Supplied passage »

Well, if we... Well, no, if you use the performa basis, you know, if you, you know, add spills or gross margin in aggregate, not yet. No, that's what I'm saying. Even including spills on a combined basis, we have already passed the... If we add back the FX fluctuation as well as the PVA that we have to bear, we already passed our historical peak.

speaker
Bruce Lu
Analyst, Goldman Sachs

So how do we... If you already surpassed that, how do we know what is the new norm for the gross margin? How do we... Because... how do we see the value proposition increase and to fully reflect to your gross margin?

speaker
Joseph Tang
Chief Financial Officer

In fact, you know, if I may, I'm even more greedy than you are. I mean, on a nominal basis, if I don't count the effects, if I don't count the PBA, I'm still heading to reaching the historical peak on an annual basis. We have reached, back in 2014, our highest gross margin was about 27%. And, you know, on a quarterly basis, I think in the second half, we will be passing that. And I'm pretty confident that next year, on an annualized basis, that historical record will be broken.

speaker
Bruce Lu
Analyst, Goldman Sachs

Okay, thank you.

speaker
Joseph Tang
Chief Financial Officer

Next question, please.

speaker
Operator
Conference Operator

Next question is from Mr. Rick Hsu of Daiwa Securities. Rick?

speaker
Rick Hsu
Analyst, Daiwa Securities

Can you guys hear me?

speaker
Ken Shum
Head of Investor Relations

Yes, we can hear you.

speaker
Rick Hsu
Analyst, Daiwa Securities

Go ahead. Okay, great. Yeah, just two little questions. The first one is the housekeeping question for Joseph. So what's your utilization raised across the board for wide-bound for achievement testing in Q2 and was it all in Q3?

speaker
Joseph Tang
Chief Financial Officer

In Q2, in terms of assembly, we're about 85%, and for test, it's close to 80%. In third quarter, I think assembly-wise, we will be over 85 for assembly and over 80 for tests. As we mentioned, we're running relatively on full capacity now.

speaker
Rick Hsu
Analyst, Daiwa Securities

Okay, great. The second question is about your pricing, about your friendly pricing. So for Q3, and I presume it's going to be the same trend for Q4 and maybe into next year, and it's pretty much across the board, or just more specifically for your wire bonding?

Material supplied »
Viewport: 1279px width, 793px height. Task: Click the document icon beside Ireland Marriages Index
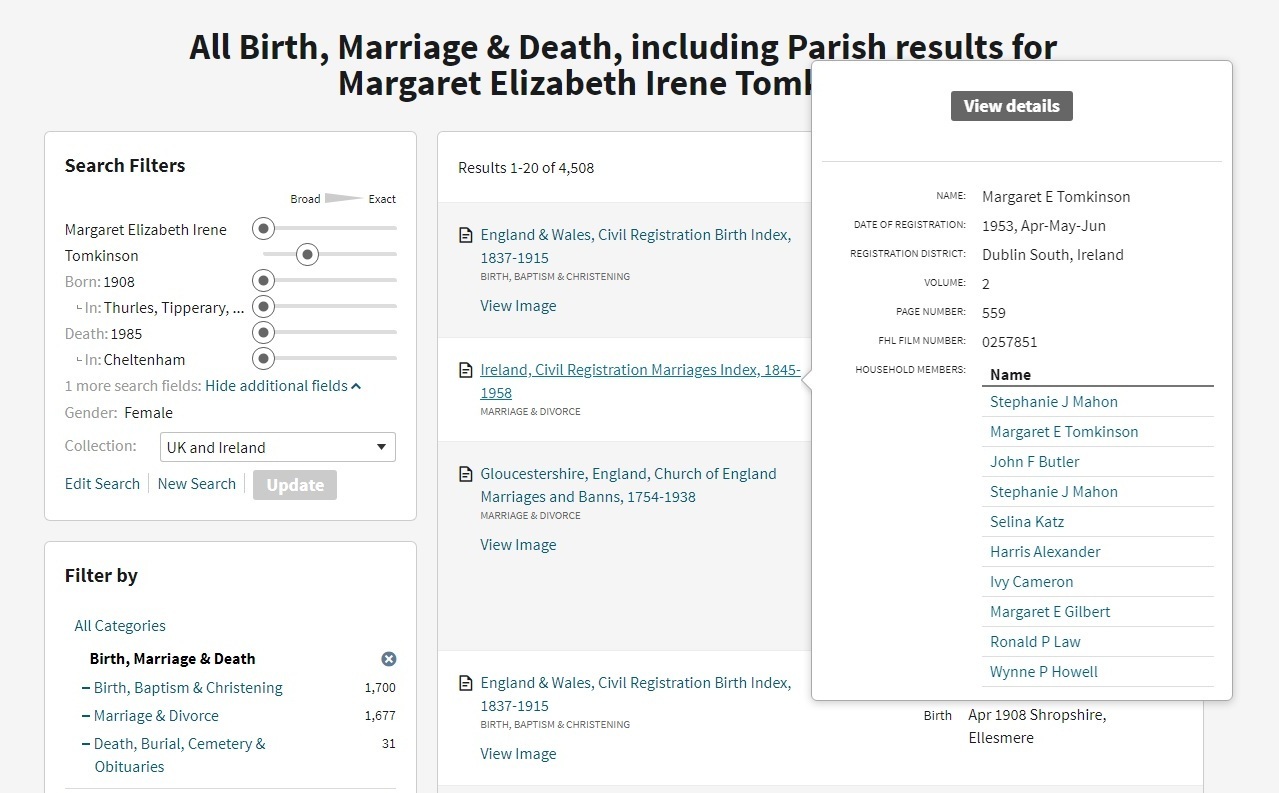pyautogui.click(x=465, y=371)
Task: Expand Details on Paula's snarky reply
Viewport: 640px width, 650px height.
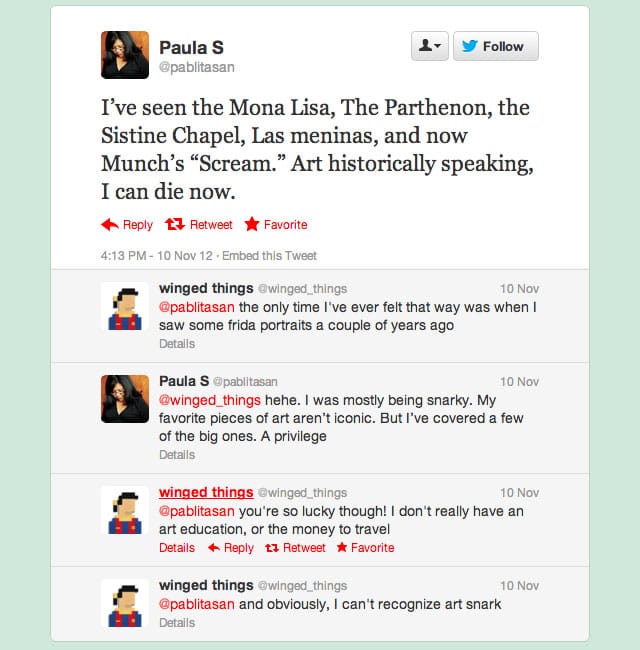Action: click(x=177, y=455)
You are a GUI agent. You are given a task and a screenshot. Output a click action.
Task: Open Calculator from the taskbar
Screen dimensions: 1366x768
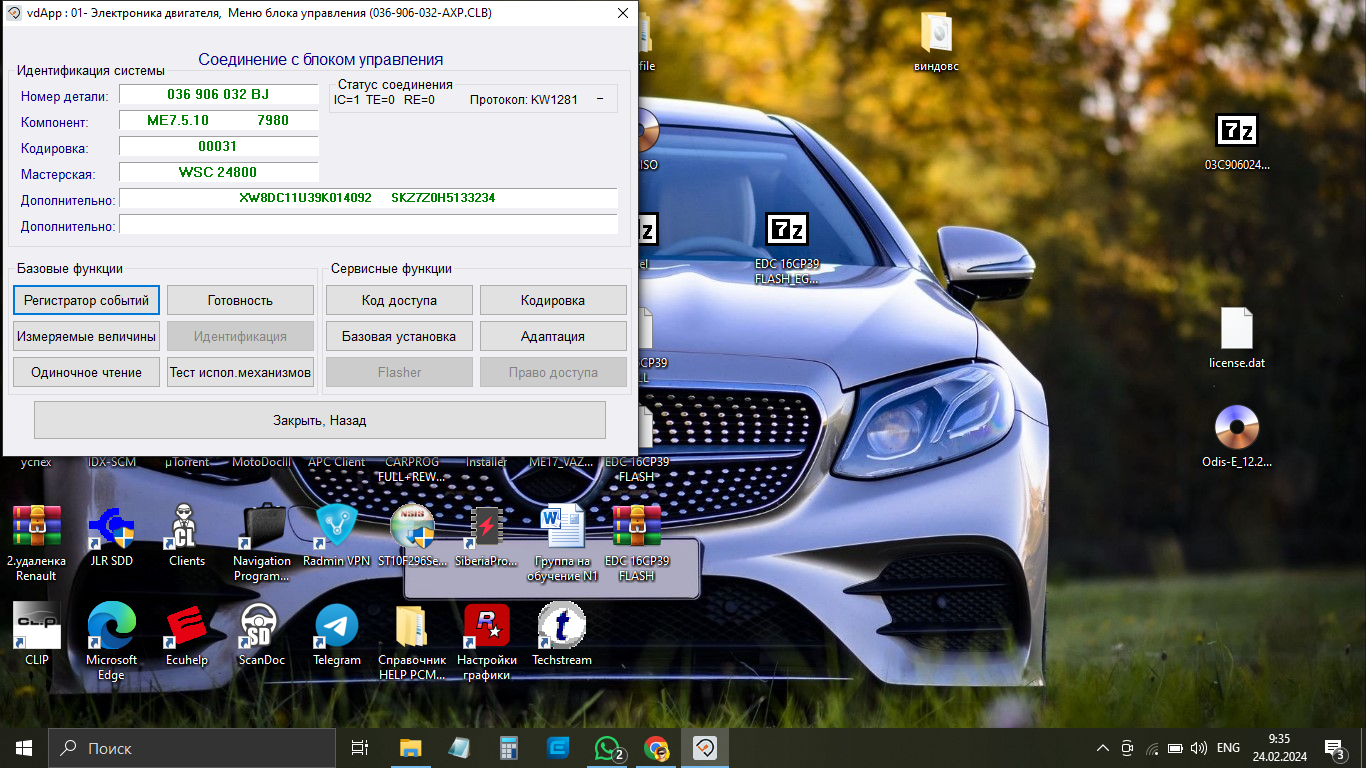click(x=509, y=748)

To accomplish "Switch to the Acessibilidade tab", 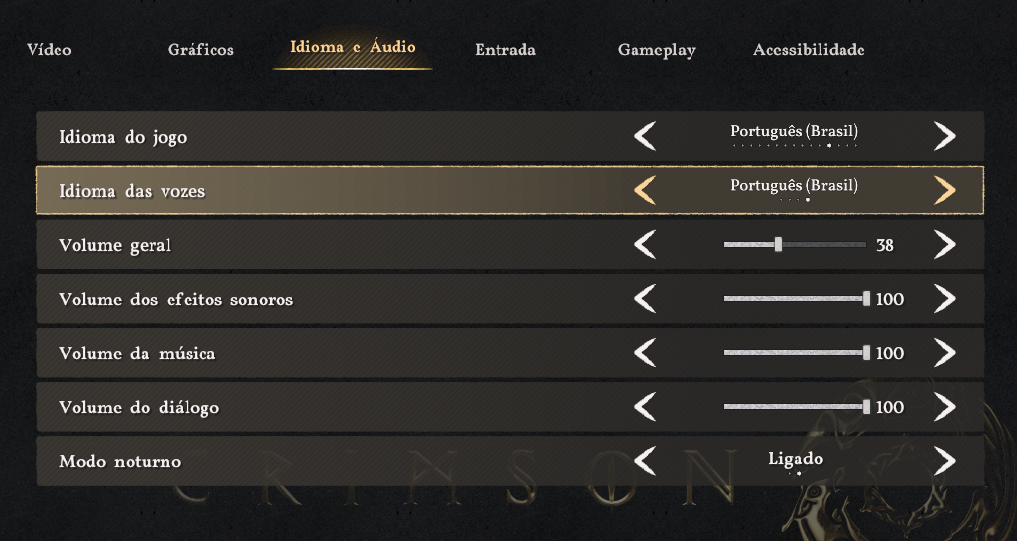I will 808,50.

==

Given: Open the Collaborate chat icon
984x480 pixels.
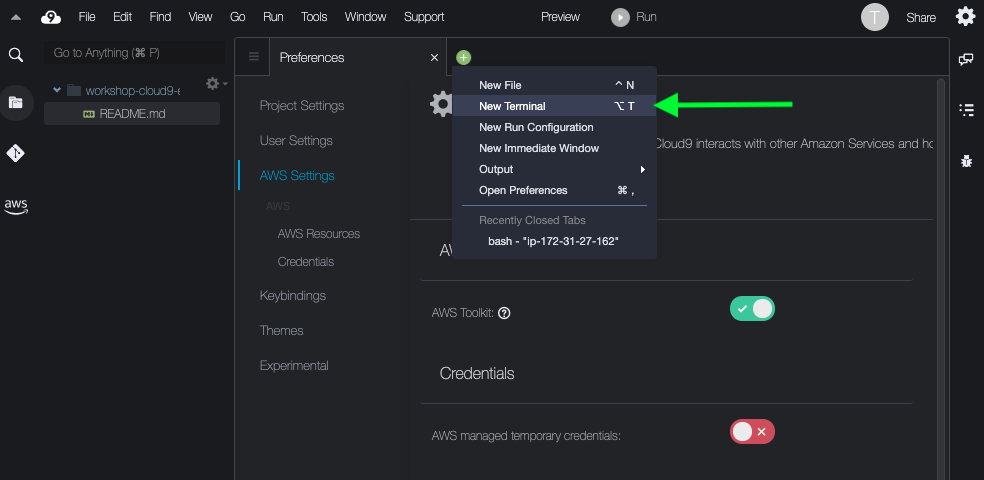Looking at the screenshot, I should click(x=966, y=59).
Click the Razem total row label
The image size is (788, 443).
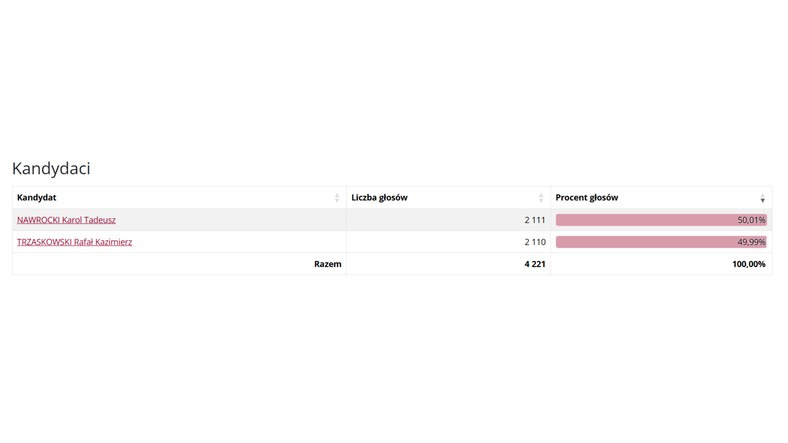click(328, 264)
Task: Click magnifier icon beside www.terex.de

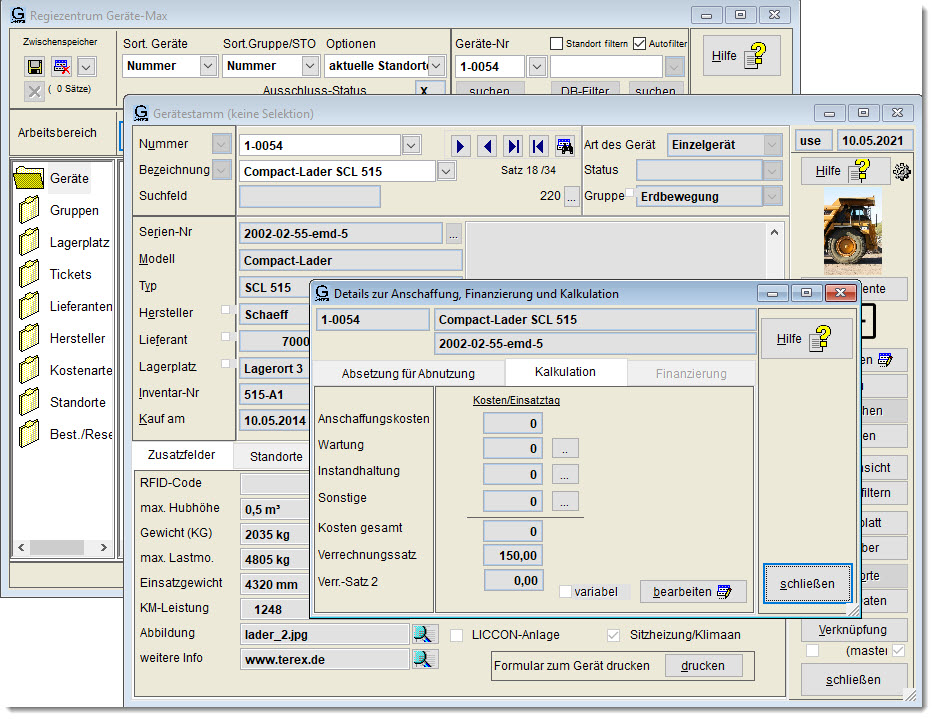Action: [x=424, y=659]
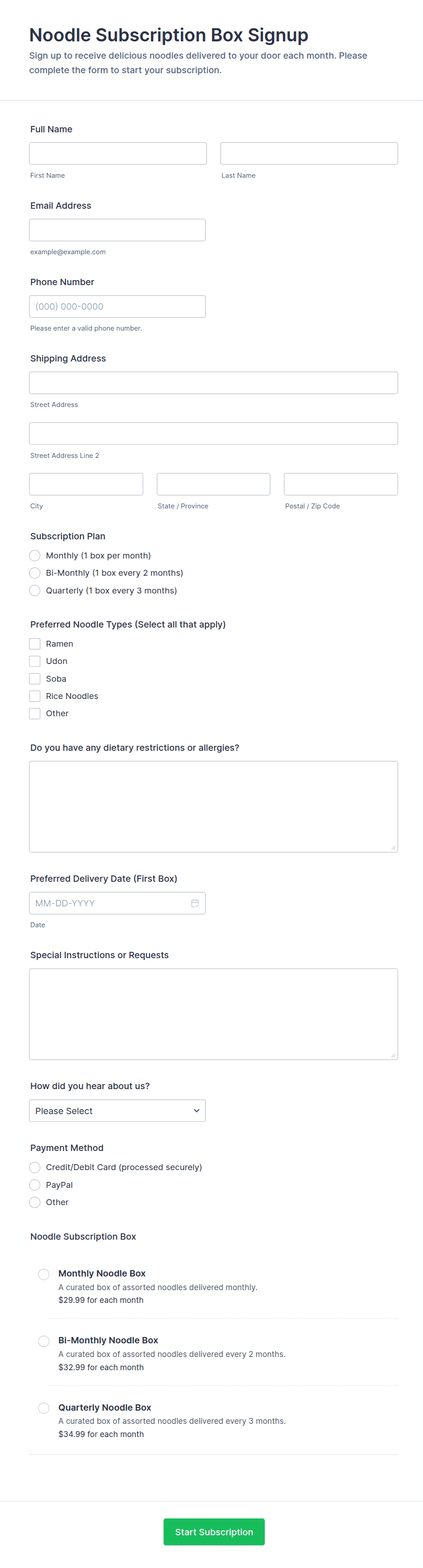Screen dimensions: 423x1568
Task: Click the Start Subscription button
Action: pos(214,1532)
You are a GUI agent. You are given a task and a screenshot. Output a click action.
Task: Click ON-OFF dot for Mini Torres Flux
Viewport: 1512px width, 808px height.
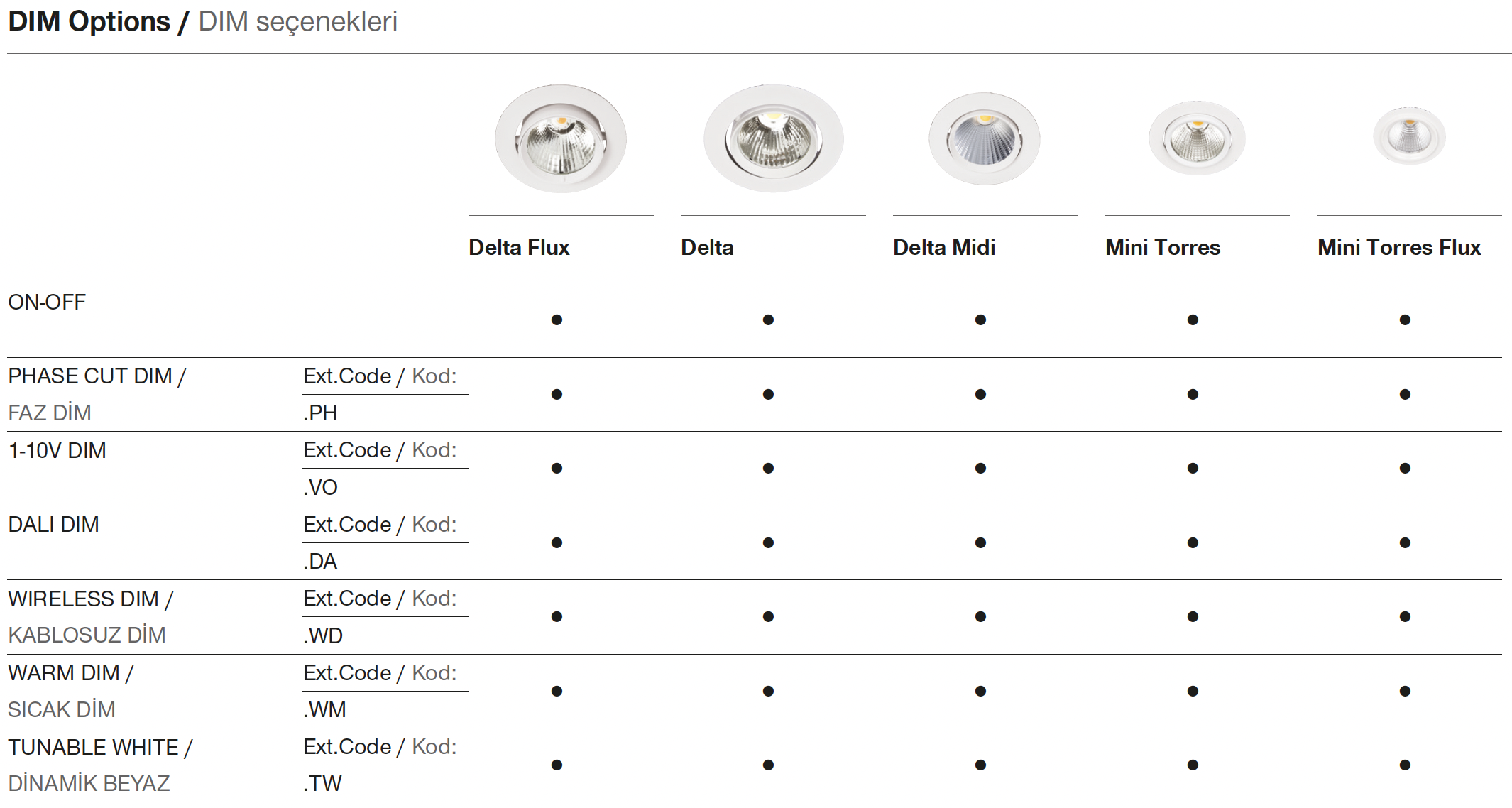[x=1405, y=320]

==

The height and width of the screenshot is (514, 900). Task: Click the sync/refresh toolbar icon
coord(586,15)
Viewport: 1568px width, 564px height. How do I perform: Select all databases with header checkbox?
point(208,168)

Stated task 1 »
According to the earnings call transcript, what was the company's highest gross margin, reached back in 2014?
Stated task 2 »
In the records, reproduce the lines from the one containing "Given: Open the Collaborate chat icon" through the one containing "[x=1405, y=320]", inclusive, substituting "search icon" for "magnifier icon" and leaving everything else unchanged. Omit the pictures.

Correct response 1 »
About 27%.

Correct response 2 »
Given: Open the Collaborate chat icon
984x480 pixels.
Looking at the screenshot, I should click(x=966, y=59).
Click the Razem total row label
The image size is (788, 443).
click(328, 264)
Task: Click search icon beside www.terex.de

Action: [x=424, y=659]
Screen dimensions: 423x1568
Task: Click the Start Subscription button
Action: pos(214,1532)
You are a GUI agent. You are given a task and a screenshot. Output a click action.
Task: Click ON-OFF dot for Mini Torres Flux
Viewport: 1512px width, 808px height.
[x=1405, y=320]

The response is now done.